My family often stretches out the holiday to make the merriment last. Many times in my teenage years, the Christmas celebration with my mom’s side of the family was not until the first week in January.
So here in the weekend squished in between Christmas and New Year’s I feel torn between which one to focus on — Ribbon and bows, paper and presents left from Wednesday’s great celebration, or goals and joys of a new day to come.
I admit I have never been one for New Year’s resolutions. I find goal-setting much easier on warm, sunny days.
But any day is good for wishing and dreaming.
Many a Christmas story and film have recounted the saga of Christmas dreams dashed when “the Jolly Old Elf” didn’t bring the coveted item.
These disappointments were never mine since I always knew Santa Claus was a fictional character. (However, I do love the story of the real St. Nicholas who was the inspiration for the tales.)
My mom still asks for a short Christmas list each year.
Since the first time I heard it, I have always enjoyed the song, “My Grown-up Christmas list.”
In many, ways I can relate.
“No more lives torn apart.”
I have wished for this many times for friends and acquaintances, for children in unspeakable situations, for those who have suffered only because of others’ actions.
“That wars would never start, And time would heal all hearts, And everyone would have a friend. That every child would have someone who loves them, that families would stay whole.”
I wish that “right would always win.” I wish for no more slavery, for freedom for the trapped whether by addiction or by physical chains.
I wish that “love would never end.”
I can be a friend. We can be listening ears to those with wounded hearts.
“That love would never end.”
This is what Christmas is all about ... that love doesn’t have to end. That the Creator of the Universe, God Himself, loved the human race so much to send his son to be born, live a sinless life and die on a cross, so that we could know the Father. A father whose love never ends. A Father who fixes torn lives, brings peace to inner war, heals hearts and is a friend to all.
In the end, those who put their lives in His hands will always win.
No more broken hearts, no more families torn apart, no more unloved children, no more slavery and no more child abuse. No more guns and fights. No more addictions to life-ending and shortening substances. No more anxiety and fear over the economy.
“This is my only lifelong wish. This is my grown-up Christmas list.”
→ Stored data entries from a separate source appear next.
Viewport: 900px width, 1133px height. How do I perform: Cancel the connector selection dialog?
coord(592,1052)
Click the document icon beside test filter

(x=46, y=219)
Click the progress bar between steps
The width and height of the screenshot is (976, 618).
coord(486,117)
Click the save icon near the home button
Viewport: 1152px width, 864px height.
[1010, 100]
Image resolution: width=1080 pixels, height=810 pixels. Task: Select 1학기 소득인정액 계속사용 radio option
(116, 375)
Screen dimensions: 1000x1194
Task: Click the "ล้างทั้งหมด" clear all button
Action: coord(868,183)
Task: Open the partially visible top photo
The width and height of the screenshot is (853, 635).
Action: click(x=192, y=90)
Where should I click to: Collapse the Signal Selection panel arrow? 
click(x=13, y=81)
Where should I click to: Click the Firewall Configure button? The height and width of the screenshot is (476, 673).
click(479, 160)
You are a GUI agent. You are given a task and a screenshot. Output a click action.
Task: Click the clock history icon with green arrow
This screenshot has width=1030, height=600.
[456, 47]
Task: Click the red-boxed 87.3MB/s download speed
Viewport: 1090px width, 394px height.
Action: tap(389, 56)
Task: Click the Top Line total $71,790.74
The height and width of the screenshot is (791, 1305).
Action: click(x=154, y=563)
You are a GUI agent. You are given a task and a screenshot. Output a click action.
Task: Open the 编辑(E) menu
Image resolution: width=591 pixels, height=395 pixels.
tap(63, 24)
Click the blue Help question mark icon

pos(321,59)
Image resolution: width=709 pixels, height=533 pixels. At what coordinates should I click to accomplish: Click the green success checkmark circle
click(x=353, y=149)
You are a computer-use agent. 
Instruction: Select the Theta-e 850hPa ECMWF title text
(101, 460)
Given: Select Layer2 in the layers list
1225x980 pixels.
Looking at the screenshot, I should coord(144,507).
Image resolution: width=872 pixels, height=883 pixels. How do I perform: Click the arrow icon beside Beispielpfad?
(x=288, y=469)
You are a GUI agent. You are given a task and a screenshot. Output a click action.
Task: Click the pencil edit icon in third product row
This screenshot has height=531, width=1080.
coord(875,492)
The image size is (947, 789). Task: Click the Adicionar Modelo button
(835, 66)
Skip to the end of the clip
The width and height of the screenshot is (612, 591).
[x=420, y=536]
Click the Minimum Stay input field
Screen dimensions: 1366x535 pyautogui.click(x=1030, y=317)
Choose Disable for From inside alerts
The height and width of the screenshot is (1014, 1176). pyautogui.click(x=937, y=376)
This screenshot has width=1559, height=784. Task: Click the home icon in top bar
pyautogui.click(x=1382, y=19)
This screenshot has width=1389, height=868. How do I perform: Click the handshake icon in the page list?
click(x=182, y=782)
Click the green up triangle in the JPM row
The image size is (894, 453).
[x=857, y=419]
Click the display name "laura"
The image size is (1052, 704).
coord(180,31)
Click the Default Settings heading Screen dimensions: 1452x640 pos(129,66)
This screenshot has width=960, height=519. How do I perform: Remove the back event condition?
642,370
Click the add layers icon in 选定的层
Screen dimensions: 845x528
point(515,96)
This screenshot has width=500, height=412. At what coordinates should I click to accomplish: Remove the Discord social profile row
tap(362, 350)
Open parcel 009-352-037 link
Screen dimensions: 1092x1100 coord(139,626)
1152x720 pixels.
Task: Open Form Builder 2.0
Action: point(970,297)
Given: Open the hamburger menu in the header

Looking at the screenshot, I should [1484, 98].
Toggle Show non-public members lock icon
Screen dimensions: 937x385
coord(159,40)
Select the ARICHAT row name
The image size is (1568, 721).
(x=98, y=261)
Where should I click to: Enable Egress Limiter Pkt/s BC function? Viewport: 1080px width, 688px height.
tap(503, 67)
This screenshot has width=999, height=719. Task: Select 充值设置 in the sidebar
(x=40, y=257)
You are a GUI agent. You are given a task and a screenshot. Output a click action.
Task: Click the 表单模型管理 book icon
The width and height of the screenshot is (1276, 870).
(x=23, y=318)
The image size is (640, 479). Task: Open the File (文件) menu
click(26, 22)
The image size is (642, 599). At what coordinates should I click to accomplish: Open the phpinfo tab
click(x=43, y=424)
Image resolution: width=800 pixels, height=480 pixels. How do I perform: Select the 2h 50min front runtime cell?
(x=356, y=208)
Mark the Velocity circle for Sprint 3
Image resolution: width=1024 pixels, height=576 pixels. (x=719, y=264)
This is my prayer not just at Christmas or New year’s as I look for a better year, but throughout the year as I am reminded that I can be a part of making some part of this list happen for someone.
Many times when I look at things I want I immediately think of what I can do to make it happen.
As a student who wanted good grades, I studied.
As a reporter who wants to excel … I make a lot of phone calls.
We all have a wish, ours or someone else’s, that we can make come true.
Sometimes dreams, wishes just seem so impossible. So vast, so unsolvable are some injustices in this broken world that it seems that darkness will always win.
Yet, hope is strong. To borrow from another Christmas Song, “I heard the Bells on Christmas Day”: "... God is not dead, nor doth He sleep; The Wrong shall fall, The Right prevail, With peace on earth, good-will to men."
There are many who have dedicated their lives to helping those with broken hearts, broken lives, failed families and checkered pasts. These people, unlike the fictional Santa to whom “My Grown-up Christmas List” is sung, can make the wishes of the song come true,.
Cleveland is full of people doing this every day — teams of people showing God’s love as elves or angels for His “Christmas list.”